Historically, investing involved a deep dive into fundamental analysis—examining a company’s products, financials, and management to make informed decisions. The approach was relatively straightforward: find value, buy low, sell high, or short overhyped stocks. However, the landscape has shifted significantly with the growth of multi-strategy funds (“pod shops”), which have brought a more nuanced and complex approach to the market.
In a typical multi-strategy framework, a successful investor typically needs to be able to generate “alpha” while maintaining a low volatility, market neutral portfolio. Buying a “compounder” or “hidden gem”, no matter how thoroughly researched, is not ideal for this mandate. Instead, let’s take long/short equity as an example pod strategy and delve into what would constitute a “good trade.”
Multi-Strategy Investment Process
In a typical long/short equity pod strategy, you might have sector focused analysts who are responsible for a certain coverage universe, such as “Consumer/Retail” companies. Let’s say Analyst #1 has been covering Coca Cola (KO) and PepsiCo (PEP) for many years. As part of the analyst’s research process, they not only model and project the company’s financial statements, speak to management and other Wall Street analysts, but also do deep “channel checks” by talking to purchasers, suppliers, and distributors. In multi-strat land, timing is of the utmost importance and in Analyst #1’s case, she realizes that Wall Street “consensus” estimates are way too optimistic about Coca Cola (KO)’s next quarter earnings per share (EPS) estimate.
━━━━
> [Brief]
Rewrite the passage on multi-strategy investing, everything from "Multi-Strategy Investment Process" down to "share (EPS) estimate.", putting "Analyst #2" wherever "Analyst #1" occurs. The listing after this passage on multi-strategy investing can be set aside.

> [Information provided]
━━━━
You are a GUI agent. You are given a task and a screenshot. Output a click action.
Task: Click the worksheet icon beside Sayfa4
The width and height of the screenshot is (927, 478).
━━━━
> [Written solution]
Multi-Strategy Investment Process
In a typical long/short equity pod strategy, you might have sector focused analysts who are responsible for a certain coverage universe, such as “Consumer/Retail” companies. Let’s say Analyst #2 has been covering Coca Cola (KO) and PepsiCo (PEP) for many years. As part of the analyst’s research process, they not only model and project the company’s financial statements, speak to management and other Wall Street analysts, but also do deep “channel checks” by talking to purchasers, suppliers, and distributors. In multi-strat land, timing is of the utmost importance and in Analyst #2’s case, she realizes that Wall Street “consensus” estimates are way too optimistic about Coca Cola (KO)’s next quarter earnings per share (EPS) estimate.